*** Opening DATA FOR ANALYSIS ***

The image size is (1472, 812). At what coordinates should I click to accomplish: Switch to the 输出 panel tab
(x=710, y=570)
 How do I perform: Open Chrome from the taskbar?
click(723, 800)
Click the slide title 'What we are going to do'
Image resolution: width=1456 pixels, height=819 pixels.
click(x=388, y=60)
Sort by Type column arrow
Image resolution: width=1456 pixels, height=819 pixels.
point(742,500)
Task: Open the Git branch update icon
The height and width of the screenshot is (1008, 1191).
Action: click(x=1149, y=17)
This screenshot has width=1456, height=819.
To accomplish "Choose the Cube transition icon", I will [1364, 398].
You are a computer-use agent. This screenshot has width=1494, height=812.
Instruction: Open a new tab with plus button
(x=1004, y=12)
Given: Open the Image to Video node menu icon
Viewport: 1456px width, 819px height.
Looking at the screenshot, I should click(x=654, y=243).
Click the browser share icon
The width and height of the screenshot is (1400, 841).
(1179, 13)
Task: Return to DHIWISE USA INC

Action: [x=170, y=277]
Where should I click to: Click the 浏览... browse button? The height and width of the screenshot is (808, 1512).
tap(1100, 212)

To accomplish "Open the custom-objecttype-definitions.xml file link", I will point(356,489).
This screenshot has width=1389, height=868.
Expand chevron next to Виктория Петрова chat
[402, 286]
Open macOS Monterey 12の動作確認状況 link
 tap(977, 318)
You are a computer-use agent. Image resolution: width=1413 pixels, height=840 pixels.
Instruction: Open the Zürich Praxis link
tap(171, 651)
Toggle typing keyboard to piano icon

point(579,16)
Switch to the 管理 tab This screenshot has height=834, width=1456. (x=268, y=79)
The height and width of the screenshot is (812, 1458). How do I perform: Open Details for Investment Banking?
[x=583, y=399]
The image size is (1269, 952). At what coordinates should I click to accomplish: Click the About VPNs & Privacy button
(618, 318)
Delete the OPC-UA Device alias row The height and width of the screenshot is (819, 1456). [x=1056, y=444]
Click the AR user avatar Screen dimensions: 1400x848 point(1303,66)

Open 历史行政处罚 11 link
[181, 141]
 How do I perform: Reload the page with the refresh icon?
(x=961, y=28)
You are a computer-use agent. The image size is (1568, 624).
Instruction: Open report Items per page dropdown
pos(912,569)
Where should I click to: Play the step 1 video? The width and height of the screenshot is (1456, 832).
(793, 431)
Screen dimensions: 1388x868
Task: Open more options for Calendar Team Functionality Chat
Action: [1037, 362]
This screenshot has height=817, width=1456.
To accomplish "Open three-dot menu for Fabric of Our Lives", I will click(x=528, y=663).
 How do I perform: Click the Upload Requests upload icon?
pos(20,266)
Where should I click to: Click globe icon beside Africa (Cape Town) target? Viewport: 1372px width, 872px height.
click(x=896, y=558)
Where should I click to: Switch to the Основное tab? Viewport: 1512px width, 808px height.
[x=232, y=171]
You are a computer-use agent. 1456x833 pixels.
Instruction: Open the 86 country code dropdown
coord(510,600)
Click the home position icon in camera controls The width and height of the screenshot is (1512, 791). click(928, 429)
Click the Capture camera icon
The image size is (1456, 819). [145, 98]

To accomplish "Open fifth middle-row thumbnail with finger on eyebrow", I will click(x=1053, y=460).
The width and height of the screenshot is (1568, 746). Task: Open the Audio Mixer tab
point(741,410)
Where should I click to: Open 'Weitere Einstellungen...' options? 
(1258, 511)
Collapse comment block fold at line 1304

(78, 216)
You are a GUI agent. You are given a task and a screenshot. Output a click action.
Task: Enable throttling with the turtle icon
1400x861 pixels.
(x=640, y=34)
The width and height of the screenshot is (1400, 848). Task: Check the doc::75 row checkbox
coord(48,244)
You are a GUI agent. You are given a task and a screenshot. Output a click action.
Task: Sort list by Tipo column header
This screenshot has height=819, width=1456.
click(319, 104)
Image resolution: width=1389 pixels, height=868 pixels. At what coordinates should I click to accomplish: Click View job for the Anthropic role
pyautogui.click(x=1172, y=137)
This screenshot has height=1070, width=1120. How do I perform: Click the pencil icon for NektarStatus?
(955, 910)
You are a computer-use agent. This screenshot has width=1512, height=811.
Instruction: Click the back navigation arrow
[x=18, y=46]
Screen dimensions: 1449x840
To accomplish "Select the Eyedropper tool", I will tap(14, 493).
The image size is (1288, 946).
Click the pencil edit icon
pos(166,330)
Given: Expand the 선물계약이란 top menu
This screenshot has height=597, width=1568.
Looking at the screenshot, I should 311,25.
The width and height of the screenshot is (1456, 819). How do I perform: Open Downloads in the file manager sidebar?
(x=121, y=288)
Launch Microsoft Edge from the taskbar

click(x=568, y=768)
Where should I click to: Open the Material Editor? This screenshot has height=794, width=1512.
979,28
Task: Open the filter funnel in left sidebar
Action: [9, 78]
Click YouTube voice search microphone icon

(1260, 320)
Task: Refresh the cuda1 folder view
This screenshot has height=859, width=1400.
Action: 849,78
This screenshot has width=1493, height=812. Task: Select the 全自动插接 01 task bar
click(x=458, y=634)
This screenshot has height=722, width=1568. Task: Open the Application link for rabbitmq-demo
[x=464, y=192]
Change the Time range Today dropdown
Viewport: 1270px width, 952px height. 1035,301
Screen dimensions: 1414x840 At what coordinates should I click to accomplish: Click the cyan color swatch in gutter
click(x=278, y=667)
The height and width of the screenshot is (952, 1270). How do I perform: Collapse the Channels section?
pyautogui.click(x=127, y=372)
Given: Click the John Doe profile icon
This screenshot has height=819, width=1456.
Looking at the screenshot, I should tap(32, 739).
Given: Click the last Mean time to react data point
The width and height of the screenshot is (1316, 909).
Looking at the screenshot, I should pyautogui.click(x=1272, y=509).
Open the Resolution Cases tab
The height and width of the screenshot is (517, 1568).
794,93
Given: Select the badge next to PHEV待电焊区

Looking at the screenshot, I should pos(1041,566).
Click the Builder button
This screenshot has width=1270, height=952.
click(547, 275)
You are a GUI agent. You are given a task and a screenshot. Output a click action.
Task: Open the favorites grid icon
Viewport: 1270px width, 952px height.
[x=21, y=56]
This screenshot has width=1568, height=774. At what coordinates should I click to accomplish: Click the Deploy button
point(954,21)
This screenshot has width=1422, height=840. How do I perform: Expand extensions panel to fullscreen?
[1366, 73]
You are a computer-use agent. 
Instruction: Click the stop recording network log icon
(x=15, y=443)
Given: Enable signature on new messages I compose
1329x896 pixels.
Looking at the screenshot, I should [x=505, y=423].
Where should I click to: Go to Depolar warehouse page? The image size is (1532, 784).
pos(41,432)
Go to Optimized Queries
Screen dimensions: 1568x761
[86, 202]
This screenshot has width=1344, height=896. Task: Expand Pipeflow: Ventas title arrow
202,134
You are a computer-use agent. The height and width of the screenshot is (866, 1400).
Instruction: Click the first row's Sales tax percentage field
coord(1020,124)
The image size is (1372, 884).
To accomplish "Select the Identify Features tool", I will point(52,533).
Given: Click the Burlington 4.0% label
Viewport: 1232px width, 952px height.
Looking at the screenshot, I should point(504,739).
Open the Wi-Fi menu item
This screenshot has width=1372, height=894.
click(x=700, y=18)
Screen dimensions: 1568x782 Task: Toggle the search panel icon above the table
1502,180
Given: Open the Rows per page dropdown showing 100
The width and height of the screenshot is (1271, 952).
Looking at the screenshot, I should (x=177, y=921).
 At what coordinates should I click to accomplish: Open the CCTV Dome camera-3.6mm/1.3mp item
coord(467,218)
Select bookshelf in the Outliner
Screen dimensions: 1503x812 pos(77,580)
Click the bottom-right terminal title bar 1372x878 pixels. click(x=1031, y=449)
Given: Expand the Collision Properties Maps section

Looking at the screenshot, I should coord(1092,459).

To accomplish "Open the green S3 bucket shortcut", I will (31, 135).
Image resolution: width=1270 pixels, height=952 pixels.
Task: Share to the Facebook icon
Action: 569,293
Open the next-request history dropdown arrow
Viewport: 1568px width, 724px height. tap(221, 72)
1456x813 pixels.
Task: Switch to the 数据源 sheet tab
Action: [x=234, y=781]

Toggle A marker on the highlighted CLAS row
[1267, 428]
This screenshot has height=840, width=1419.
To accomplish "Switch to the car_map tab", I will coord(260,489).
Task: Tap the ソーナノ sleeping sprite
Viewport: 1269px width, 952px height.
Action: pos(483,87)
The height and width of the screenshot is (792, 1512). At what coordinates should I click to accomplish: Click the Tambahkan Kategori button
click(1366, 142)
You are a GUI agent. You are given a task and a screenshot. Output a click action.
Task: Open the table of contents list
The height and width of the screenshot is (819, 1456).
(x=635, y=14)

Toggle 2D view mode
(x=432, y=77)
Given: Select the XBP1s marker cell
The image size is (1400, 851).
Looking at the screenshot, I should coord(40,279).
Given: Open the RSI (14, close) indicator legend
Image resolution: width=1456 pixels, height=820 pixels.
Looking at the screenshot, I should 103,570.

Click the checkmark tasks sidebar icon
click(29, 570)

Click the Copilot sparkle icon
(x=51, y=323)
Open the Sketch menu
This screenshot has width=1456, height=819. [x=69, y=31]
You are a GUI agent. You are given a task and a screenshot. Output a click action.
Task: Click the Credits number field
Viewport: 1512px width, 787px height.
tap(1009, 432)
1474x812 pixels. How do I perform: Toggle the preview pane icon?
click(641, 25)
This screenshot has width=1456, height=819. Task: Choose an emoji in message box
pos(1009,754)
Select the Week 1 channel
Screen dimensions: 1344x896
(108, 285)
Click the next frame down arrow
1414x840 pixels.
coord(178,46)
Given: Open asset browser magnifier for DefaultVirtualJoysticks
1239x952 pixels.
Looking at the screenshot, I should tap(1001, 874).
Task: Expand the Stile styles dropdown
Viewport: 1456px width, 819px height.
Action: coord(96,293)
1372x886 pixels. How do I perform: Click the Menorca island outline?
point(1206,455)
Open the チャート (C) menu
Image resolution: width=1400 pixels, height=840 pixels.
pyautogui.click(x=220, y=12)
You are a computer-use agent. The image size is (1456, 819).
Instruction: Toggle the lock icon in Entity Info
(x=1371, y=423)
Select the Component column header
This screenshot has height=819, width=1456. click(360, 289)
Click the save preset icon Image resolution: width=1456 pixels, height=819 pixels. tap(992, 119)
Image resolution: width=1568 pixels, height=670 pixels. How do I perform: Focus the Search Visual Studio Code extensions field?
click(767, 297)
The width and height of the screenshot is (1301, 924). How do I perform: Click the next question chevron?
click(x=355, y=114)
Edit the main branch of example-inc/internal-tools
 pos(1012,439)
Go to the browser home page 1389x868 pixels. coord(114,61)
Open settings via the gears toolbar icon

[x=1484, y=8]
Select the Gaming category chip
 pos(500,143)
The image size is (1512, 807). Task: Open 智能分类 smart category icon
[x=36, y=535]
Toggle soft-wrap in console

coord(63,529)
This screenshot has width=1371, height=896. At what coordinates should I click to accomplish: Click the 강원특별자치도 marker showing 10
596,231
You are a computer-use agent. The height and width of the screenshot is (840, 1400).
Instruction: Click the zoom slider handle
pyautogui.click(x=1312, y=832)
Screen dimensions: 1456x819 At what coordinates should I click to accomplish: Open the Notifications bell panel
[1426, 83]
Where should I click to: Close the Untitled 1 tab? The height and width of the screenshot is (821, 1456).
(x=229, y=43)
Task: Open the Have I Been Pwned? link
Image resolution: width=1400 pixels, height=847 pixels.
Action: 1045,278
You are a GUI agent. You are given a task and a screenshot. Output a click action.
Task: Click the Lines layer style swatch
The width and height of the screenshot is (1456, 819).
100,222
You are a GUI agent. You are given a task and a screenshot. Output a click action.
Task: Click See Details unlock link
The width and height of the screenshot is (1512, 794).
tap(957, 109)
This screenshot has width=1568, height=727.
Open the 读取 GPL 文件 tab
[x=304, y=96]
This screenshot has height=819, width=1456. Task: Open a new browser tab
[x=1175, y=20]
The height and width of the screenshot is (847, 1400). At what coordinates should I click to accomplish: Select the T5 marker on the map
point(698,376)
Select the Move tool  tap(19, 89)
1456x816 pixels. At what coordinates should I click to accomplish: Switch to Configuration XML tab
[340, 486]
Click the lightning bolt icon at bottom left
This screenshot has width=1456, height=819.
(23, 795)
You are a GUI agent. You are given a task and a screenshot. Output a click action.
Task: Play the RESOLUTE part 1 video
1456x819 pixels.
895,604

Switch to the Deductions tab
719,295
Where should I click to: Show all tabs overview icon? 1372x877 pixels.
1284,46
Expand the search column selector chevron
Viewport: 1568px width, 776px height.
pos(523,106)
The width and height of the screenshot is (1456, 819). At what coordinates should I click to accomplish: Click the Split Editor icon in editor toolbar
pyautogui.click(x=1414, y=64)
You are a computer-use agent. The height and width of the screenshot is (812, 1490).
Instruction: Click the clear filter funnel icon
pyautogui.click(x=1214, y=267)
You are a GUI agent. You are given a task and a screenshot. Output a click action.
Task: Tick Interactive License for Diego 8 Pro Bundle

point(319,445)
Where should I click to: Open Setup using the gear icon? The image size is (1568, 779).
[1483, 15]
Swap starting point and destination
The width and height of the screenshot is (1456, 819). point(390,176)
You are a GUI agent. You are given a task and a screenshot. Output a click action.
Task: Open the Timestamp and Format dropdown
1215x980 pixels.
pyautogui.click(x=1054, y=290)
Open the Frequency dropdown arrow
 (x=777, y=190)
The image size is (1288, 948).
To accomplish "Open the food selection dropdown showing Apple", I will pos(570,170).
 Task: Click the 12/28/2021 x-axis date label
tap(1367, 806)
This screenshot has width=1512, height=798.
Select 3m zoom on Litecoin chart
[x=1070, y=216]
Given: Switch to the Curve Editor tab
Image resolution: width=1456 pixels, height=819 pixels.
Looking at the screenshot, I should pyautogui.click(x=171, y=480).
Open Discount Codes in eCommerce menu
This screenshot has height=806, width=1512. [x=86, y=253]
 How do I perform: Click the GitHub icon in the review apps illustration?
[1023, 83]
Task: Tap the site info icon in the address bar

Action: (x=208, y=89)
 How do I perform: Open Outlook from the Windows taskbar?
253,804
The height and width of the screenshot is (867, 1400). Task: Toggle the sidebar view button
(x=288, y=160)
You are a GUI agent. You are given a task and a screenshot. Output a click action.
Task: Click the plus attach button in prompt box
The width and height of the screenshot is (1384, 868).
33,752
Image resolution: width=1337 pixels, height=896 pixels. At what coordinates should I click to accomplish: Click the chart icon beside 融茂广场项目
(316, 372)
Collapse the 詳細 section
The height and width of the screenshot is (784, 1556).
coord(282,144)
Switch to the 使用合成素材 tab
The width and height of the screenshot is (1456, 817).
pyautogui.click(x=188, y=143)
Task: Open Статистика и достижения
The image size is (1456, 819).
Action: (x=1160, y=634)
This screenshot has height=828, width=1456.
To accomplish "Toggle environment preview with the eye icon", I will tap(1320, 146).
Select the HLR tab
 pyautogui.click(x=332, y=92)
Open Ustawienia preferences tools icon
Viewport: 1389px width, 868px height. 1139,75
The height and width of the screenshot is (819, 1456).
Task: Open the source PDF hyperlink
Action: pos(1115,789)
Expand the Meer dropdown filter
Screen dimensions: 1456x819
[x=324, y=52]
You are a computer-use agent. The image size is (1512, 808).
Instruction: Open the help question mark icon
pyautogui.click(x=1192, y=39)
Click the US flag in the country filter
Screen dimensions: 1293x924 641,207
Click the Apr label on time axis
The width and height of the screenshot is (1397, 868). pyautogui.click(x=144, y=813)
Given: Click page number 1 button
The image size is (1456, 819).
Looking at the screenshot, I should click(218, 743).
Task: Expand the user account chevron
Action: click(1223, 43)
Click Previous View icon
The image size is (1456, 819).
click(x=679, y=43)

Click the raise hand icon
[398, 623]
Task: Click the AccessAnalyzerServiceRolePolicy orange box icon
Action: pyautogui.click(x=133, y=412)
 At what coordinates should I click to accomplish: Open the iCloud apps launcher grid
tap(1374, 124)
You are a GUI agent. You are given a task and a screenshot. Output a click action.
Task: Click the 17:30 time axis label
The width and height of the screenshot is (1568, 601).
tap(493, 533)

*** Closing DATA FOR ANALYSIS ***

Set down again, word for word, the stretch of records from the line with "How do I perform: Reload" to the line with "This screenshot has height=817, width=1456.", both of those lines included.

REPLY TO THE TASK =>
 How do I perform: Reload the page with the refresh icon?
(x=961, y=28)
You are a computer-use agent. The image size is (1568, 624).
Instruction: Open report Items per page dropdown
pos(912,569)
Where should I click to: Play the step 1 video? The width and height of the screenshot is (1456, 832).
(793, 431)
Screen dimensions: 1388x868
Task: Open more options for Calendar Team Functionality Chat
Action: [1037, 362]
This screenshot has height=817, width=1456.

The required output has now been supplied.